No, that would make for a circular dependency, sin...
# ballast
c
No, that would make for a circular dependency, since the InputHandler is set in the Repository’s constructor. What you can do is create an Input that can be sent from both the sideJob and the corresponding method of the Repository
r
Not sure how that helps... sending the input is not the problem. The problem is acting on the input based on some logic which currently resides in the repo. What I'm thinking of doing right now is extracting that logic into a separate class that can be injected into both the input handler and the repo.
c
By having the Repository interface method do nothing but send an Input, then the logic for doing that thing is kept in 1 place: the InputHandler. Regardless of whether the UI layer requested that change (through the Repository interface) or it was requested from some action within the Repository layer (the sideJob or EventBus), it will get processed in the same way and have access to the same State and dependencies in all cases
But maybe I’m just not understanding your use-case correctly.
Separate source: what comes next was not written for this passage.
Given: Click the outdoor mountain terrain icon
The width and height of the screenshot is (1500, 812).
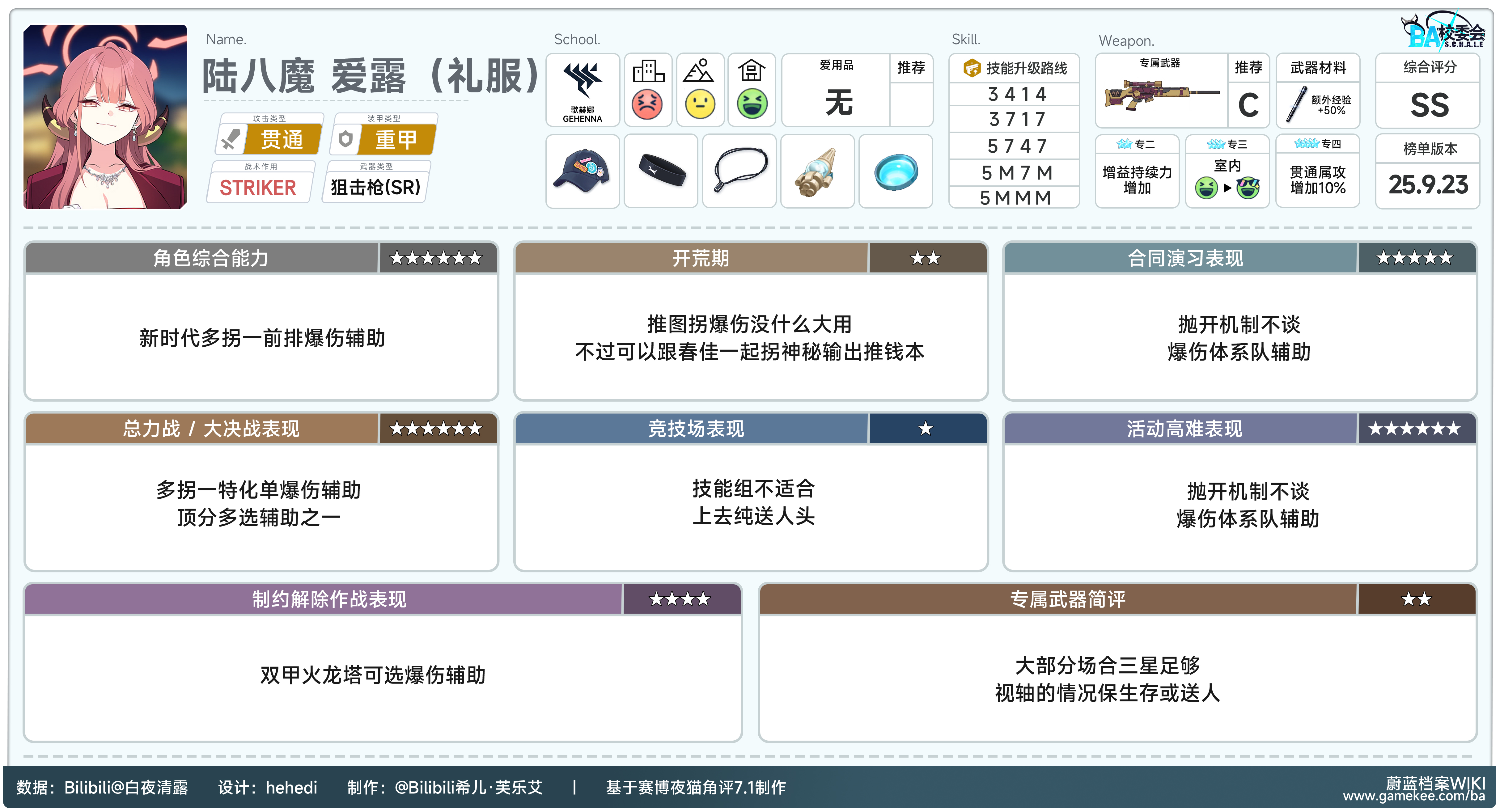Looking at the screenshot, I should point(699,71).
Could you send me a code snippet to see what you’re trying to do?
r
To close the loop here, I believe the idea is that the repository interface serves as the entry point for actions taken by the view (or as user-visible state that needs to be observed by the view), but that the repository implementation itself shouldn't do much except post inputs and events or observe states. It's the input handler that should contain the logic to make remote calls in response to those inputs, and update state in response.